_Supplied passage_.
How I deal with anxiety
Anxiety has been in my life as far back as I can remember. I can remember being 3-years-old worrying if my mom would come back to pick me up from pre-school.
Anxiety and cancer; jeez, now that’s a combination that you don’t want. I’m often asked, “You must not sweat the small stuff anymore!” Oh, how I wish that was true. Here is what has changed: I don’t worry about dying anymore, and I don’t worry about hearing the words “you have cancer.”
Believe it or not, this was a CONSTANT worry for me. In fact, two months prior to being diagnosed with breast cancer, I was convinced I had ovarian cancer. Why would I think that? Because I read an article about someone who had it, so of course I had it too. I was feeling pains that didn’t exist and making myself physically ill because I could not wrap my mind around the fact that this was all in my head.
This started me on the road to seeing a psychiatrist, who diagnosed me with general anxiety disorder. Great, now I’m officially crazy! I was so against taking any sort of medication, I have anxiety, who doesn’t?
However, I knew I could not continue to live like this. I felt like I was crawling out of my skin, I cried at the drop of a hat, my heart was beating out of my chest, I couldn’t focus on work and then there was that whole “I think I have ovarian cancer” thing going on in my head.
So, I began the medicine. Probably one of the best decisions of my life and one I do not regret at all. I want to clarify this did not make the cancer suck any less; however, it made it a bit easier to deal with.
For some people, medicine might not be the answer, and I completely respect and understand that; for me, it was needed. Does a pill make everything better? Absolutely not, but I think people don’t understand the chemical imbalance part of mental health issues. They think unless you’re on a street corner talking to yourself, then you don’t have “real” mental issues.
It’s often used in such a negative way and I think as a society we need to get away from that and treat it the way it deserves; with respect.

_Source data_.
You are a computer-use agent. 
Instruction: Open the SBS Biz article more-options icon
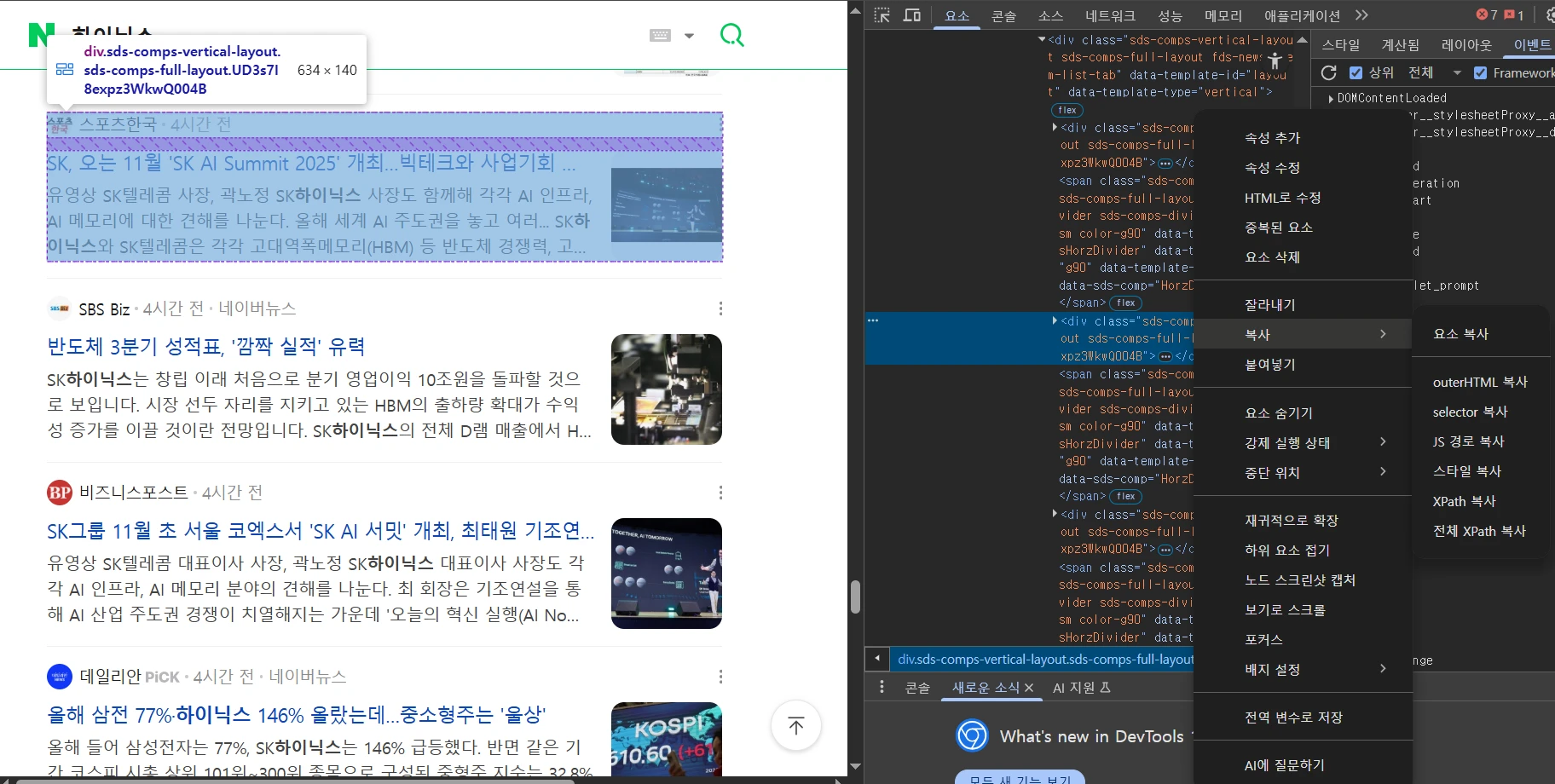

_Check your understanding_.
1) Answer these questions from the essay on anxiety, one answer per line and marked (a), (b) and (c) to match:
(a) How old was the writer when worrying whether their mom would come back to pick them up from pre-school?
(b) What did the psychiatrist diagnose the writer with?
(c) What kind of cancer was the writer convinced they had two months before the breast cancer diagnosis?
2) List every problem the essay on anxiety names in the sentence beginning "I felt like I was crawling out of my skin".
3) Continue the essay on anxiety from the point where it stops.

_Responses to the tasks_.
1)
(a) 3 years old
(b) General anxiety disorder
(c) Ovarian cancer

2)
- Feeling like crawling out of their skin
- Crying at the drop of a hat
- Heart beating out of their chest
- Being unable to focus on work
- The "I think I have ovarian cancer" thought going on in their head

3)
The combination of therapy (which I think is a key ingredient) and the proper medicine has made my life a lot better. I can breathe again, something that unless you have ever experienced is indescribable.
Also, this medicine has not changed who I am as a person, I still stress out over things, still get anxious, however it’s controllable. I was under this false impression like a lot of people that I was going to be walking around in some sort of daze because of the medicine.
This cannot be any further from the truth. Medicine clearly doesn’t take all of your problems away; problems will always be there, it’s just part of life. However, obtaining the right tools for dealing with these problems can possibly make an issue that might have seemed unbearable at one time, a little more bearable.
So, to go back to not sweating the small stuff, oh yeah, I totally still sweat the small stuff but the big stuff, not so much.
About the Author
Jeannine Canino Bieda has worked in the Options industry for the last 14 years and cannot imagine doing anything else; she enjoys all the craziness, the good, the bad & the ugly! She is a breast cancer survivor. She is married to the love of her life and does not have any children but hopefully that will change one day. She is a proud Southsider but lives in Evanston now because it’s where her husband is from; she learned quickly, you can take the girl out of the Southside but you can’t take the Southside out of the girl! She is highly addicted to reality shows & gossip magazines and is not ashamed of it.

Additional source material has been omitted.